GOAL OF THE EXERCISE
Rewrite the data below, changing "polygon" to "rectangle" wherever it occurs and keeping everything else the same.

[Dataset items]
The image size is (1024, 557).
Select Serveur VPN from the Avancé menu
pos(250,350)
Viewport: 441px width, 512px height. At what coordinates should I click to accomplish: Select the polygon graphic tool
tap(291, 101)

THE ANSWER
The image size is (1024, 557).
Select Serveur VPN from the Avancé menu
pos(250,350)
Viewport: 441px width, 512px height. At what coordinates should I click to accomplish: Select the rectangle graphic tool
tap(291, 101)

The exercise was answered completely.